_ИСХОДНЫЙ ДОКУМЕНТ_.

↓↓↓

Корчак. Опыт биографии | страница 105



В 1909-м Генрику был тридцать один год, он стоял на распутье. Он уже достиг литературных успехов: все, что он до этого публиковал, принимали очень хорошо. Читатели были в восторге. Рецензенты писали: «Вот это талант!» Но автор не относился к похвалам слишком серьезно. В литературной среде это, должно быть, вызывало удивление. Разве для писателя-дебютанта хорошие рецензии – не самое важное в жизни?

Тем временем доктор Гольдшмит, вместо того чтобы приняться за написание новых произведений, занимался другими делами. Конечно, он писал. Но – в профессиональные издания. Писал о роли домашних весов в уходе за младенцами. О том, что из-за недостатка материальных средств закрылись больничные отделения. О значении свежего воздуха и подвижности в развитии детей. Читал лекции – о диете новорожденных, о детях-инвалидах, о том, как за границей заботятся о брошенных детях. Его публичные выступления, очевидно, пользовались успехом, раз варшавский оберполицмейстер в своем рапорте для департамента полиции докладывал: «Для пополнения своих фондов Левое крыло Польской социалистической партии намеревалось провести в Варшаве ряд лекций литераторов Генрика Гольдшмита и Людвика Кшивицкого, но по получении сведений о цели доходов от лекций таковые были запрещены»{135}. Быть может, именно из-за этого доноса Корчак был арестован и некоторое время провел в тюрьме на улице Спокойной, в одной камере со своим наставником Людвиком Кшивицким.

↑↑↑

_ИЗВЛЕЧЁННЫЕ СТРОКИ_.
↓↓↓

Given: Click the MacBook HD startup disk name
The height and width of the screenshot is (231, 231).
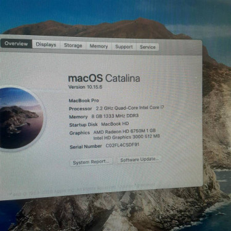Looking at the screenshot, I should point(115,124).
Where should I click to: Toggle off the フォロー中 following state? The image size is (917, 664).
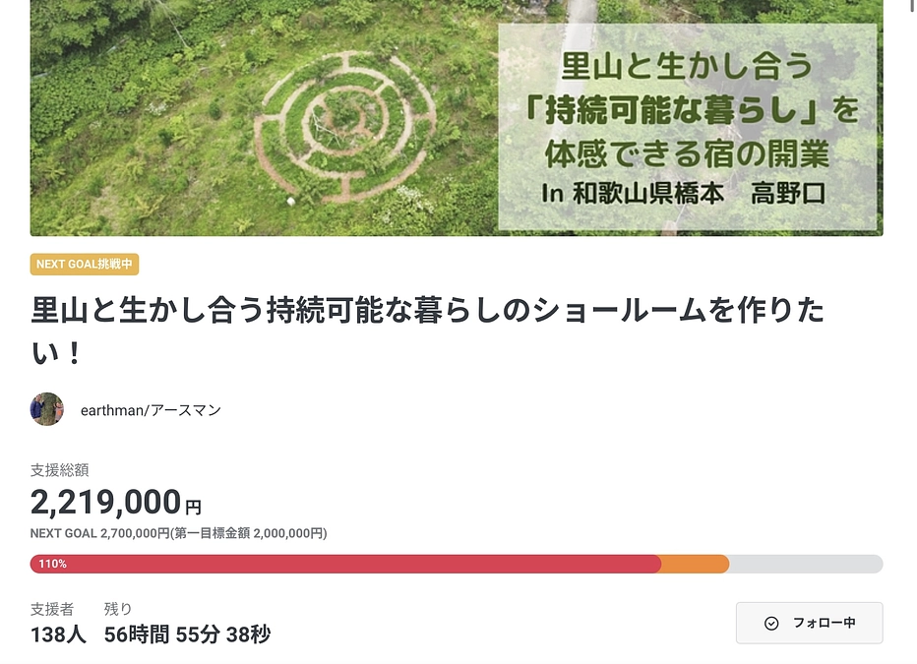809,623
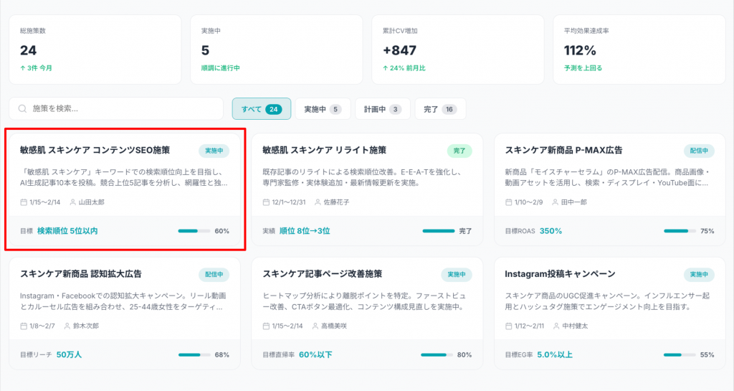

↑↑↑

_УПРАЖНЕНИЯ ДЛЯ ВЫПОЛНЕНИЯ_.
1. Ответьте на вопросы по тексту о Корчаке.
(a) Сколько лет было Генрику в 1909 году?
(b) В какие издания писал доктор Гольдшмит вместо новых произведений?
(c) На какой улице находилась тюрьма, где он некоторое время провёл?
2. Продолжите текст о Корчаке, начав сразу после его последнего предложения.
Эти строки никак не связаны с текстом о Корчаке.

_ОТВЕТЫ К ЗАДАНИЯМ_.
1.
(a) Тридцать один год.
(b) В профессиональные издания.
(c) На улице Спокойной.

2.
Он все время колебался между медициной и педагогикой. Общественный деятель, учитель, бунтарь все чаще побеждал писателя и врача. Дело в том, что врач давно уже с отчаянием ощущал, что он бессилен изменить судьбу своих бедных пациентов. Он мог здесь и сейчас спасать здоровье, иногда – жизнь. Мог задержать того или иного на пару дней в больнице, чтобы ребенок набрался сил в хороших условиях. Но что дальше? Снова бездомность, улица, голод, в лучшем случае сырой, переполненный людьми подвал и ежедневный непосильный труд.

Мечта о создании хорошего гнезда для детей сопутствовала ему с самых ранних лет. Наверное, он был глубоко тронут, найдя в лице Стефании Вильчинской единомышленника. Встреча с родственной душой, наделенной такой же чуткостью, теми же духовными потребностями, так же видящей мир, – это большое событие. Между двумя людьми рождается понимание, которое определяет их выбор жизненного пути. Иногда такое понимание перерастает в любовь. Иногда нет.

Она его полюбила. Это не секрет. Об этом с большей или меньшей осторожностью писали те, кто знал их. Она была совсем молодой, на восемь лет моложе его. Естественно, что, помимо своих общественных увлечений, она жаждала чувства, хотя наверняка скрывала эту жажду от света и от самой себя. А он? Он был идеальным объектом для подобных чувств. Но Генрик всегда вел себя крайне сдержанно с женщинами, а с теми, кто пытался привлечь его внимание, бывал резок, словно хотел настроить их против себя.